**Written instruction a**:
Set down the stretch of the aerospace engineering student profile from "Aerospace Engineering Student Explores" through "the perfect fit.", word for word.

**Text provided**:
Aerospace Engineering Student Explores the Best of Both Worlds

Aerospace Engineering student Marielle Lenehan capitalized on her SCUBA diving experience for an opportunity of a lifetime.

Aerospace Engineering major Marielle Lenehan. (Photo: Embry-Riddle/Joseph Harrison)
Aerospace Engineering major Marielle Lenehan in an Embry-Riddle campus lab. (Photo: Embry-Riddle/Joseph Harrison)

Aspiring rocket scientist Marielle Lenehan (’23) finds herself just as fascinated by what can be found beyond the stars as what lies beneath the surface of the ocean.

When it came to choosing a school where she could pursue both her passions, Embry-Riddle’s proximity to the ocean and Space Coast made it the perfect fit.

“There's nothing more encouraging than to look out of your dorm window to see a rocket launch into the sky – a steady reminder of what you might be working on in the future!” she said.

**Written instruction b**:
In the stretch of the listing from its first line through the line containing "pyautogui.click(x=14, y=36)", replace "Envelopes" with "Templates" and change nothing else. Return only that stretch.

**Given records**:
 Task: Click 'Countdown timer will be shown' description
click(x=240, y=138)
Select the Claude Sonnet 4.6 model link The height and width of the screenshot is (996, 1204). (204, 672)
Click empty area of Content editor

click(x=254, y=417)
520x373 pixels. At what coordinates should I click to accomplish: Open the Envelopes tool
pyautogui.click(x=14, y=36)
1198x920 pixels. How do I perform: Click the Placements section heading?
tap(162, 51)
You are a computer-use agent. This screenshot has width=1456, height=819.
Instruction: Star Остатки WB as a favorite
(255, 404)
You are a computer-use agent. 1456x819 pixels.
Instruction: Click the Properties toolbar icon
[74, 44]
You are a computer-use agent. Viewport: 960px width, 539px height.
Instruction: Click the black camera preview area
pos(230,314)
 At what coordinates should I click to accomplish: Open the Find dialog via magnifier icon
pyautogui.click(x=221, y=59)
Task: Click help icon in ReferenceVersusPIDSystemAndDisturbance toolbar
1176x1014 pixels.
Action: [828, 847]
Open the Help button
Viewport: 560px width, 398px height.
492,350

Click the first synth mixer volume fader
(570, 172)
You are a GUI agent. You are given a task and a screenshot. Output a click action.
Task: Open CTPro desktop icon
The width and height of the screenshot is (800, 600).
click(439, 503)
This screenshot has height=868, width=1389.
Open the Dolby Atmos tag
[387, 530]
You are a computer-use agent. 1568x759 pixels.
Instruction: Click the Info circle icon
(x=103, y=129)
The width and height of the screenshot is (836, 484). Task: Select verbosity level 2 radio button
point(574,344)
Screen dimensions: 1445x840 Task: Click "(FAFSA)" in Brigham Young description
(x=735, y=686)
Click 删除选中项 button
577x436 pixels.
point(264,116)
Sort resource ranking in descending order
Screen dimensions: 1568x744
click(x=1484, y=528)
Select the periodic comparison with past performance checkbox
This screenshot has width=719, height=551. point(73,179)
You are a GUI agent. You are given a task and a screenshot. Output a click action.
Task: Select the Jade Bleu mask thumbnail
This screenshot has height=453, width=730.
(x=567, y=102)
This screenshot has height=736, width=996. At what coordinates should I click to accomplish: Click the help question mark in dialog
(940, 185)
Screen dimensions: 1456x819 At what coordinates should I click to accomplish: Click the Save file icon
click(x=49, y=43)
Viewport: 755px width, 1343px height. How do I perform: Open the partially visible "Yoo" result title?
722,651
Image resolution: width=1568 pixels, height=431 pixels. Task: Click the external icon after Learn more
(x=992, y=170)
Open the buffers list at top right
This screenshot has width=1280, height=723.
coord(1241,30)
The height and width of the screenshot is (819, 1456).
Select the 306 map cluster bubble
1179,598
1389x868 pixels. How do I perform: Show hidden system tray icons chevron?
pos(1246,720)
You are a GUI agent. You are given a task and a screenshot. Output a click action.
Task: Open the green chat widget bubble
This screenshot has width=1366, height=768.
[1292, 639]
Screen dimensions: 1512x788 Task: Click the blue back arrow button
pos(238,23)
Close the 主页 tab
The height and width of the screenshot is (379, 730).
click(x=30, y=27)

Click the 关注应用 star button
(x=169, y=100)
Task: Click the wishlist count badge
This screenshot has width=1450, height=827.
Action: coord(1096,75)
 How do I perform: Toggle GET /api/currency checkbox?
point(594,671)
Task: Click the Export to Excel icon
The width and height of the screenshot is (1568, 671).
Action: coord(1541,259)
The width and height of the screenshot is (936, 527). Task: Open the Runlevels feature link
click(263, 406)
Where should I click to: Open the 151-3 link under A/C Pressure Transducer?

**Finished answer a**:
Aerospace Engineering Student Explores the Best of Both Worlds

Aerospace Engineering student Marielle Lenehan capitalized on her SCUBA diving experience for an opportunity of a lifetime.

Aerospace Engineering major Marielle Lenehan. (Photo: Embry-Riddle/Joseph Harrison)
Aerospace Engineering major Marielle Lenehan in an Embry-Riddle campus lab. (Photo: Embry-Riddle/Joseph Harrison)

Aspiring rocket scientist Marielle Lenehan (’23) finds herself just as fascinated by what can be found beyond the stars as what lies beneath the surface of the ocean.

When it came to choosing a school where she could pursue both her passions, Embry-Riddle’s proximity to the ocean and Space Coast made it the perfect fit.

**Finished answer b**:
 Task: Click 'Countdown timer will be shown' description
click(x=240, y=138)
Select the Claude Sonnet 4.6 model link The height and width of the screenshot is (996, 1204). (204, 672)
Click empty area of Content editor

click(x=254, y=417)
520x373 pixels. At what coordinates should I click to accomplish: Open the Templates tool
pyautogui.click(x=14, y=36)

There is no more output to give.